As many as 90 percent of lawyers in recent surveys have said that they have a LinkedIn page. However, the vast majority of attorneys who use LinkedIn are not using the service as well as they could be. It's not enough to just build a profile and leave. In this guide, we'll take a look at why LinkedIn is one of the best—perhaps the single best—social media service for attorneys who primarily work with business clients. We'll also look at eight different ways to maximize the value of your LinkedIn account for finding new clients and making your law firm's social media strategy work well for you.
#1: Use the Right Photograph
When you start creating your LinkedIn profile, you may be tempted to use a generic photograph of your law firm or an older headshot. The best thing that you can do to make sure that LinkedIn works well for you right away is to have a new, professional photograph taken of yourself. A more contemporary looking photograph will be more likely to draw in viewers, and will ensure that your firm doesn't look mired in the past.
If you're unsure of whether you're photogenic, the best advice is: don't worry about it, but make sure that you're hiring a photographer who knows how to make you look your best. Clients want to see that you're taking care with your appearance and that you know how to look your best in a photo—don't make the mistake of thinking that just because you're not gorgeous, you shouldn't post a realistic photo on your LinkedIn profile. Don't use older photos just to make yourself look younger—odds are, you'll also make yourself look dated.

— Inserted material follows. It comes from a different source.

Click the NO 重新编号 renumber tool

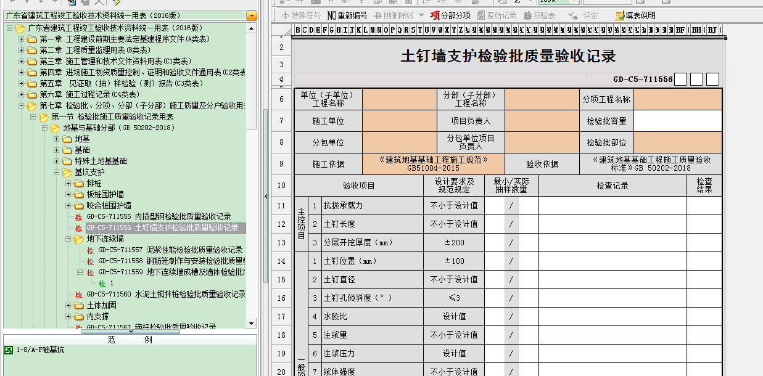click(347, 15)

#2: Complete Your Profile—Completely!
Your profile, complete with skills and summary, is a great place for you to make your profile stand out from a search engine optimization standpoint. You get enough words in your profile to really be able to fit in a wide array of keywords. Don't make it obvious that you're putting keywords into your profile—this will usually be off-putting to people who find you some other way than with a search engine.
Instead, make sure that the keywords fit into your content and summaries organically. Don't overload the keywords—you're better off making your profile informative and have a slightly smaller number of keywords.

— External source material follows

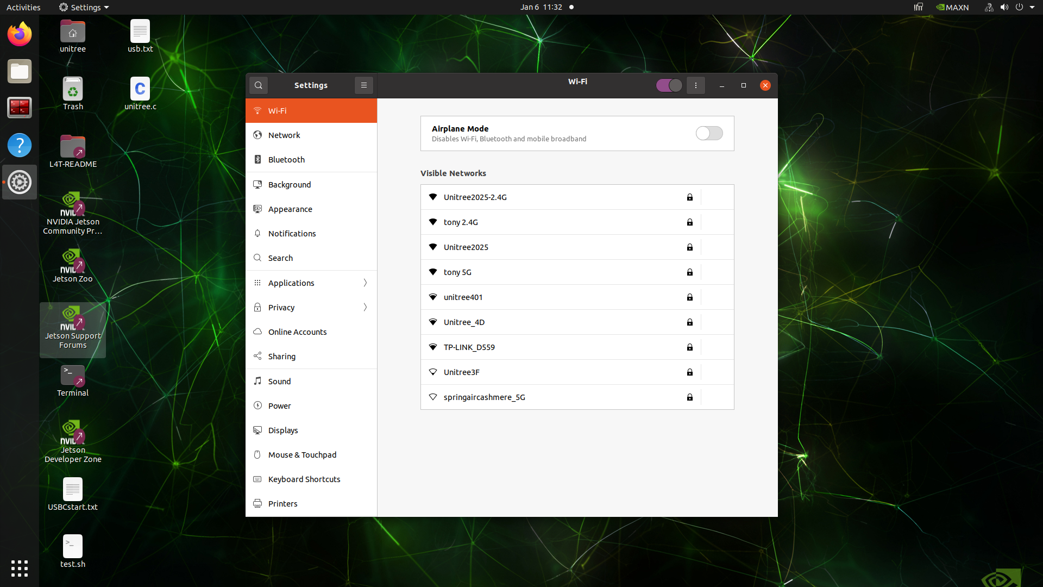Go to the Displays settings panel
The image size is (1043, 587).
coord(311,430)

#3: Don't Forget SEO In Your Headline
Make sure that when you use your LinkedIn headline, you use all of the most common terms that people might want to use to search for an attorney like you in your area. If you're not using basic SEO knowledge in your headline, you're missing out on some clients every single day when people search for attorneys using common keywords. Google weights LinkedIn results highly when looking at the reliability of websites for professionals like attorneys. Using SEO in your headline increases the chances that your LinkedIn profile will come up early in Google or Bing searches for your name or your occupation.

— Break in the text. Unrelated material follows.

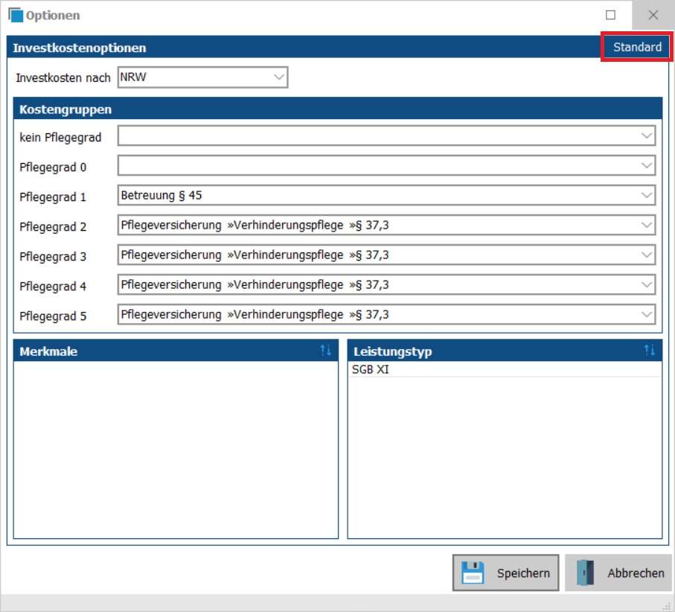Click the Optionen window icon in title bar

click(x=16, y=15)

#4: Get Involved—Don't Be a Wallflower
Make sure that once you've completed your LinkedIn profile, you don't think that your involvement with the website is over. “Set it and forget it” isn't the key to online marketing success in the 21st century. Social media requires active participation. Many attorneys today think that their social media presence isn't succeeding, when the truth is that they just haven't really put in the effort needed to see success.
Make sure that you're posting updates routinely. You can think of LinkedIn updates as being similar to your Facebook status updates, but targeted to a different audience. Typically, the people on LinkedIn are more likely to be educated professionals, so you should frame your LinkedIn updates accordingly. If you're making routine status updates, try mixing it up a little. Ask a question, try to get discussions started. Raising questions can often be better for getting people talking than trying to say that you have all the answers.
#5: Answer Questions to Get New Clients
One of the other places that you can use LinkedIn as an attorney is the LinkedIn Questions section. In this section, people post questions that they have about different problems. Many of these problems are legal in nature, making this a good fit for attorneys looking to expand their client base. You can look at people's questions and answer them based on your own legal knowledge and understanding of local and state laws and practices.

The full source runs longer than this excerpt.